The notorious gun store was linked to thousands of crime guns recovered in Chicago.

Chuck’s Gun Shop & Pistol Range — once described as “Chicago’s most notorious gun shop” — has reportedly shuttered. According to the Chicago Tribune, a locked gate now blocks the front door of the Riverdale, Illinois, store, and a sign taped to the window reads “going fishing forever.”

For decades, Chuck’s Gun Shop, which first opened its doors in 1984, was repeatedly named a top supplier of crime guns recovered in Chicago, and its closure was welcomed by activists who protested the store and questioned its practices. Father Michael Pfleger, who was arrested alongside Reverend Jesse Jackson during a 2007 demonstration for blocking the door to the store, called the closure of Chuck’s Gun Shop “great news for Chicago” on Facebook.

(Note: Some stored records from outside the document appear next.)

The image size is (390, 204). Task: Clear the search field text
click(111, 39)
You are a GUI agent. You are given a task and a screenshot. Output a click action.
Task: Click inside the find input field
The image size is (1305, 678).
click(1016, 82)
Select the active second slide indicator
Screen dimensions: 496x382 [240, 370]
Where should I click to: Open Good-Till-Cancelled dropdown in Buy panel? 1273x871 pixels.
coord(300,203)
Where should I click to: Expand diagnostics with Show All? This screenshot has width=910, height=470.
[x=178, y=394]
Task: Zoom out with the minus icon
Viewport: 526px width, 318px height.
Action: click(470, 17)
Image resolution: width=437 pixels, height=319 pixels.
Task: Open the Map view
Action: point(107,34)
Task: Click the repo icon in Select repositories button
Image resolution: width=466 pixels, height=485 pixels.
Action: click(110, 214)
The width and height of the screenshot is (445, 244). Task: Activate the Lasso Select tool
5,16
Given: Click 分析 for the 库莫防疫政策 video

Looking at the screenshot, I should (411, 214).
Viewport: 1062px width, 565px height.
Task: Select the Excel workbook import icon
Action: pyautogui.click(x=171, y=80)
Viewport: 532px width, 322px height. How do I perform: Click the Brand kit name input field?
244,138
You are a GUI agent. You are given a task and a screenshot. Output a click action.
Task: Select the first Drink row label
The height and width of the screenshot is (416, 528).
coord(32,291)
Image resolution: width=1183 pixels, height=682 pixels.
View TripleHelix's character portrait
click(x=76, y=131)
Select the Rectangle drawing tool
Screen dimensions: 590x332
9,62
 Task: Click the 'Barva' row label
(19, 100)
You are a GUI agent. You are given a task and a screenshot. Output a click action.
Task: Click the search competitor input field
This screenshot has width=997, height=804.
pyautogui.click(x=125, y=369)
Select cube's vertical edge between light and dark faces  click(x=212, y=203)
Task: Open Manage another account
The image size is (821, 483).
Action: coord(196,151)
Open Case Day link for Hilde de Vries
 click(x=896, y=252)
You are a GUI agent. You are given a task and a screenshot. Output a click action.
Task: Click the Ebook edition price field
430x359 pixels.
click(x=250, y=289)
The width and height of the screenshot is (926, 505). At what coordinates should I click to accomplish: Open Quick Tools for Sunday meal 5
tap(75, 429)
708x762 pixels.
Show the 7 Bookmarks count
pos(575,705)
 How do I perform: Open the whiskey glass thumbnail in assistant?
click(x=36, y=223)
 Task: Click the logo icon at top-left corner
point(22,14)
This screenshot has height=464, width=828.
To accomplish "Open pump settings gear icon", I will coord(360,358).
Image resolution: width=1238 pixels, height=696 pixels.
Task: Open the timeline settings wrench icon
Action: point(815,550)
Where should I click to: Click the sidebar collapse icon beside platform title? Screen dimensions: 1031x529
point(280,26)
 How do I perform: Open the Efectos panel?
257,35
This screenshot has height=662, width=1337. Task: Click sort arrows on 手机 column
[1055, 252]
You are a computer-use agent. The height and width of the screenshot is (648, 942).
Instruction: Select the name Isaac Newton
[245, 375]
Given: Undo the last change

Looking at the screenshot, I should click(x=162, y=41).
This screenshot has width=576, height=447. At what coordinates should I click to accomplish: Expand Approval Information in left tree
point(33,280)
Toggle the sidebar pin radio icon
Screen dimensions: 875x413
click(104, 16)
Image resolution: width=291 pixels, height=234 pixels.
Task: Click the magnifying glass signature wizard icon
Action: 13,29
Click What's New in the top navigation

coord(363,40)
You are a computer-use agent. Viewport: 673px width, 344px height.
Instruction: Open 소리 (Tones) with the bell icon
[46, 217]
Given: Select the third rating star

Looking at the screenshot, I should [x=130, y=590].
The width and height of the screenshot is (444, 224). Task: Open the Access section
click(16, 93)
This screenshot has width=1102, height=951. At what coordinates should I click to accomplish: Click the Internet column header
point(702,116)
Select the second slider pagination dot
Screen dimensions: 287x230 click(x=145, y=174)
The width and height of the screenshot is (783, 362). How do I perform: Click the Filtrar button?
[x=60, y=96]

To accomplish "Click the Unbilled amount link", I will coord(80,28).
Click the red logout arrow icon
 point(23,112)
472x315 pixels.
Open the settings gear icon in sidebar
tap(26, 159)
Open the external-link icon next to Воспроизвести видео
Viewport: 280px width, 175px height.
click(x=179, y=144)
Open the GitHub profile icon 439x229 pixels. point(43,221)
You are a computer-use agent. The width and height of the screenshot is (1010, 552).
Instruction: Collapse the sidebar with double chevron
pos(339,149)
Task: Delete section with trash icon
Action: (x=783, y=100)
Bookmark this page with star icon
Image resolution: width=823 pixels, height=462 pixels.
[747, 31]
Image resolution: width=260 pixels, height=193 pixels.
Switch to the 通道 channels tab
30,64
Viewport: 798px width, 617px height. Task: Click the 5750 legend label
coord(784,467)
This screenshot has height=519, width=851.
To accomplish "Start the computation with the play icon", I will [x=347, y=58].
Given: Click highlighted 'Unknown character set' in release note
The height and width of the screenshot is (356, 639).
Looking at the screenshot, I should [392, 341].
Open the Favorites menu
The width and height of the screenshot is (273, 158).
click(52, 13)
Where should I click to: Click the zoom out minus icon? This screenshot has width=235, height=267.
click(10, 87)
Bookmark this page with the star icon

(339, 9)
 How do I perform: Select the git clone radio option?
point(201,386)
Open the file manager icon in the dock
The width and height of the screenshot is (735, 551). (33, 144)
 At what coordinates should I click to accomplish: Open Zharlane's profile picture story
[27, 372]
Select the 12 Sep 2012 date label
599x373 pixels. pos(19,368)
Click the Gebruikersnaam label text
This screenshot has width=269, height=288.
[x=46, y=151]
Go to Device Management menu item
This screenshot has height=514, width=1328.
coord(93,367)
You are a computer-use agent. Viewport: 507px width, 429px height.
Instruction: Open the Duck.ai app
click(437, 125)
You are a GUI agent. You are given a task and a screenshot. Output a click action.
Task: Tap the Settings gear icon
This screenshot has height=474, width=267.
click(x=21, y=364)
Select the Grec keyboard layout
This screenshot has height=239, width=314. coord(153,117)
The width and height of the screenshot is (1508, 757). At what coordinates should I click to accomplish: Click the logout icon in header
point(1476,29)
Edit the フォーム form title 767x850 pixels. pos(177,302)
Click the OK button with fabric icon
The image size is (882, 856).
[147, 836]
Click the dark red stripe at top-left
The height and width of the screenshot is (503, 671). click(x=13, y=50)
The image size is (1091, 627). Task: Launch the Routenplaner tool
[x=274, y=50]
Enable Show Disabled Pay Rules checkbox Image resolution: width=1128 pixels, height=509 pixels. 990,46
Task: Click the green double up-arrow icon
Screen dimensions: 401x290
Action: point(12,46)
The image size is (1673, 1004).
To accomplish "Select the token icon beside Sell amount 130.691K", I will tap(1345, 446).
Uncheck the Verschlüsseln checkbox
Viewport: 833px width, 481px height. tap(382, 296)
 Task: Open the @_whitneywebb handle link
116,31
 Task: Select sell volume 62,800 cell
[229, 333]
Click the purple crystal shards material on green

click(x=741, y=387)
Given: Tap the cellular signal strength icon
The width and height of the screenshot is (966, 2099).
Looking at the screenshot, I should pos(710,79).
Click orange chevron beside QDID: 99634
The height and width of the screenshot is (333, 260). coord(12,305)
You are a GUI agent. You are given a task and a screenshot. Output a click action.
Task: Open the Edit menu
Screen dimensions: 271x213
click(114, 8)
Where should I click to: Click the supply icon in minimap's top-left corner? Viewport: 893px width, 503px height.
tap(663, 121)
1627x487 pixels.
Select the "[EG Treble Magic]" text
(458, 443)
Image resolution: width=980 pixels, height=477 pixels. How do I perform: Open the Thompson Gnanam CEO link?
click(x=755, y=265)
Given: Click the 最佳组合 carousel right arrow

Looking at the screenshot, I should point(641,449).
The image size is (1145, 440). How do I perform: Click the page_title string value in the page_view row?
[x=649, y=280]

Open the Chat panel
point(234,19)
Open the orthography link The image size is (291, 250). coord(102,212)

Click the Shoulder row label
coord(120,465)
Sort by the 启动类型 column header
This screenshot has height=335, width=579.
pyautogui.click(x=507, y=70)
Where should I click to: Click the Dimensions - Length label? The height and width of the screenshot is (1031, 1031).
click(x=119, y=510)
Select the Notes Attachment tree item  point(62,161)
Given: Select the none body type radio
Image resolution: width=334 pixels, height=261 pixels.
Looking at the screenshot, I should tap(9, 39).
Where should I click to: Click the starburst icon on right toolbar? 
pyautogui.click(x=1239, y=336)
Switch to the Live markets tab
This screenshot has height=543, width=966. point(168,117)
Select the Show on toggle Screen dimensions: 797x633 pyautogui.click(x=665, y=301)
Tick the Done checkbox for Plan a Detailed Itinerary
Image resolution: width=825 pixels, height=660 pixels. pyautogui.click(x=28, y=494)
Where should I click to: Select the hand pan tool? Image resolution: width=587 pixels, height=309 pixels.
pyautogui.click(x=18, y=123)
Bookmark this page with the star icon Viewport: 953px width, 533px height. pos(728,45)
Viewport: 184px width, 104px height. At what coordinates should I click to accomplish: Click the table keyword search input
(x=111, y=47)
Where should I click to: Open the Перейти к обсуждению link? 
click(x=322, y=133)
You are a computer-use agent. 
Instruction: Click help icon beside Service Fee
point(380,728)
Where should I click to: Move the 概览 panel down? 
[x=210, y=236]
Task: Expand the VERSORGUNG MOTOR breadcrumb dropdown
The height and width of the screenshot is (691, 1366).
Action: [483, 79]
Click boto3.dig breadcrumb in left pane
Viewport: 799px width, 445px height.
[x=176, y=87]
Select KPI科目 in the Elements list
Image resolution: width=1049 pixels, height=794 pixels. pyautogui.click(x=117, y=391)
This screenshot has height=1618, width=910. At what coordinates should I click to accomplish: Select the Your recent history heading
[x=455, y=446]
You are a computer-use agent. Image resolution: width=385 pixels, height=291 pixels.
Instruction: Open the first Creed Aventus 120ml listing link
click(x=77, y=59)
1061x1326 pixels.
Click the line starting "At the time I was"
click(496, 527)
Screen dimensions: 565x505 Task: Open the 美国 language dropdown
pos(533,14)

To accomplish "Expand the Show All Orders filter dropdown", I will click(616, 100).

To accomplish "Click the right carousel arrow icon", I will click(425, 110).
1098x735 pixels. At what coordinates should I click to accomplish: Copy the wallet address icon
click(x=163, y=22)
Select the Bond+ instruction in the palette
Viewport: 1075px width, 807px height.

It’s unclear when Chuck’s Gun Shop officially closed. While the store’s website is still online, a neighbor told local news that it had been closed for “at least a couple of months.” According to the Bureau of Alcohol, Tobacco, Firearms and Explosives (ATF), the store’s Federal Firearms License was active in December 2024 but not January 2025.

Selling crime guns

According to a report published by the City of Chicago in 2017, Chuck’s Gun Shop sold roughly 1,000, or 6.7 percent, of the nearly 15,000 crime guns recovered in the city between 2013 and 2016 and traced back to dealers.1A “crime gun” is any firearm used in a crime or identified by law enforcement as suspected of having been used in a crime. Of those guns, 39 percent were recovered by police within three years of being sold, and 21 percent were recovered less than a year after being sold. According to the ATF, a “time to crime” of three years or less is a strong indicator of gun trafficking.

An earlier report found that Chuck’s Gun Shop had sold over 1,500 crime guns recovered in Chicago between 2009 and 2013. Nearly 35 percent of those guns were recovered within three years of being sold. Yet another report, compiled by Americans for Gun Safety (AGS) using ATF data, found that between 1996 and 2000, authorities traced over 2,300 crime guns back to Chuck’s Gun Shop, making it the top crime gun seller in the nation at the time.

Due to the volume of crime guns linked to Chuck’s Gun Shop over the years, multiple lawsuits, undercover investigations, and news reports alleged that the store failed to stop sales to straw purchasers, or those who illegally buy firearms on behalf of others who are most likely prohibited from owning the weapons or don’t want their names associated with the transactions.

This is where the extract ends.